Authors: Winter Pennington
Tags: #Romance, #Paranormal, #Fantasy, #Vampire, #Glbt
“I’m not in your head, Renata. I’m in your heart. There’s a big difference.”
She closed her eyes and I wondered if she were counting to ten.
“You were never this frustrating to deal with.”
“Everything changed when you cast me out.”
“You act as if I completely deserted you, Epiphany.”
“Didn’t you?”
“Vasco,” she said, “tell her.”
He put his fist over his heart and bowed. “You made me swear an oath never to tell her.”
She waved it away. “You are free of your oath. Now tell her.”
“Tell me what?” I stepped forward, resting my weight on the pad of my foot.
“Epiphany,” Vasco said, “she did not desert you.”
I stared at him, uncomprehending.
“Did you not think to question your friendship?” Renata asked.
“No. Why would I? Vasco has shown me kindness. I do not question that.”
“He showed you kindness because I appointed him as your protector,” she said. “I did not throw you to the wolves as you are so quick to accuse me of.”
I wasn’t sure I believed it. Vasco stood and didn’t bother to say anything in his defense. “It’s true, isn’t it?” I asked in a voice that was almost a whisper.
“Colombina.” He spread his arms out. “It is true.”
I shook my head. “No,” I said, “I don’t believe you.
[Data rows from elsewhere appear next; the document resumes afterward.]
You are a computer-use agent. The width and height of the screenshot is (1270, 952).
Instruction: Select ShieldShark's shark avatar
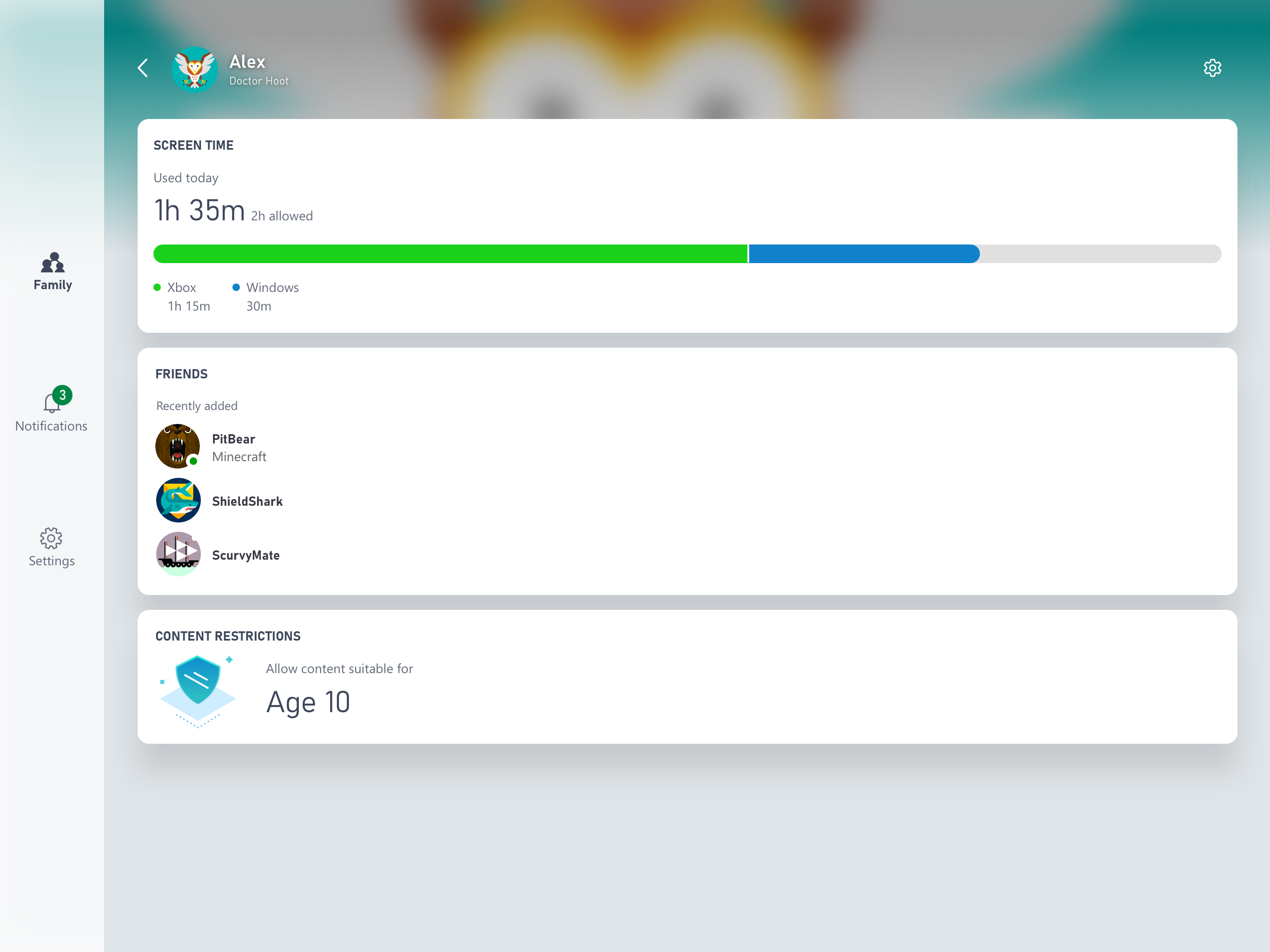click(178, 500)
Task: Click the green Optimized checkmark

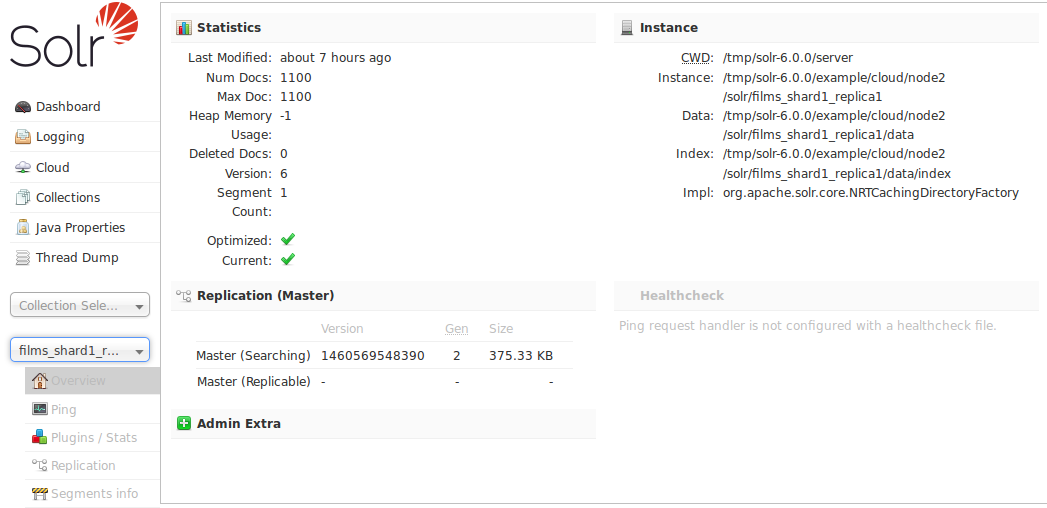Action: point(288,240)
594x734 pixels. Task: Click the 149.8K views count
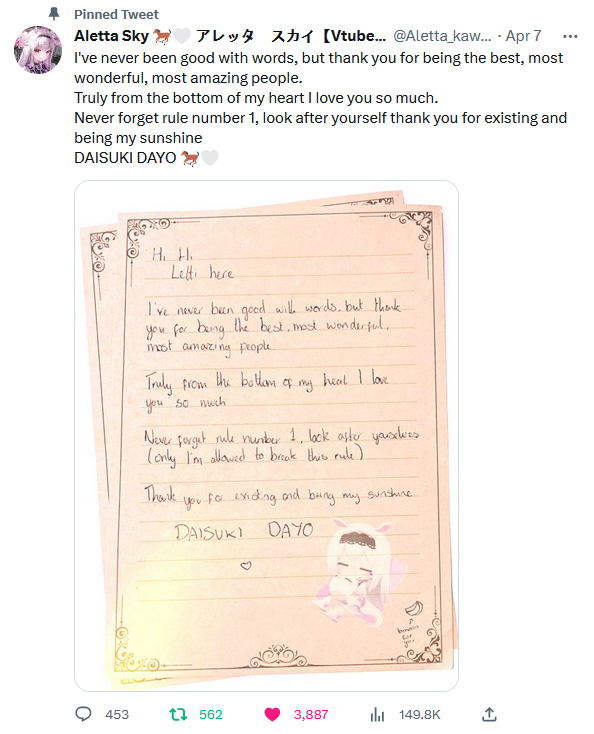point(420,714)
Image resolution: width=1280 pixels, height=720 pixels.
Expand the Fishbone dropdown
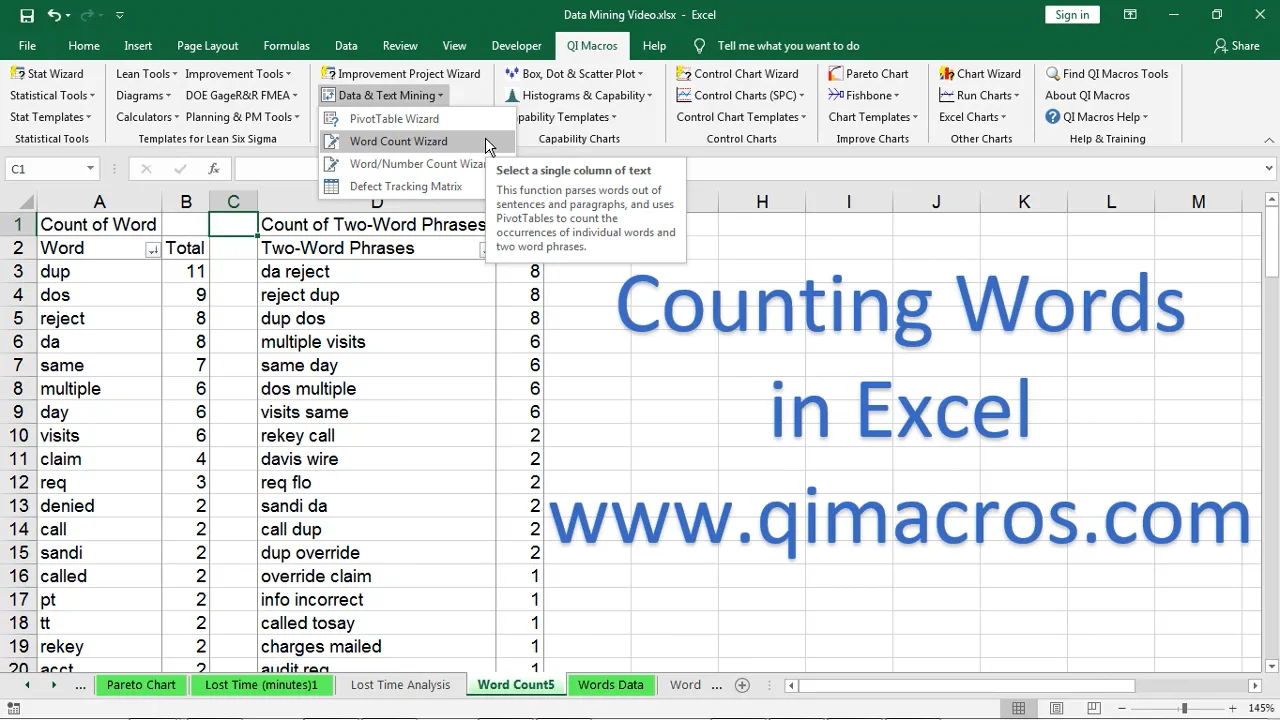[x=864, y=96]
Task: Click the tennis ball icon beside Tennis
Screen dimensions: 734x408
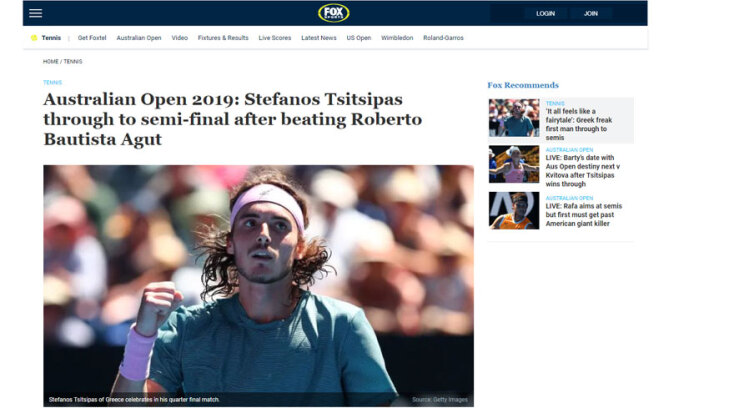Action: [x=34, y=38]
You’re both lying. I don’t know why, but you’re lying.”
He moved forward as if to touch me. I whirled away from him before he even got close.
His eyes widened. “Colombina…”
I put my hands over my face. “No. How can it be true?” I glared at him. “You are telling me that this friendship…all of these years have been a lie? You’ve only pretended at someone else’s command? At her command?”
“We are friends.” His voice was soft as he reached out toward me again.
“Stop trying to touch me!”
He spread his hands again, but this time he was trying to make a point of harmlessness. “Look inside of me.”
I stubbornly shook my head. “No.”
He was quick, so very quick. His hands dug into my upper arms as he shook me. “Look!”
His power hit me and there was nothing subtle about it. Vasco didn’t pour his emotions down my throat. He simply opened himself up and my power sucked it in like some great black hole.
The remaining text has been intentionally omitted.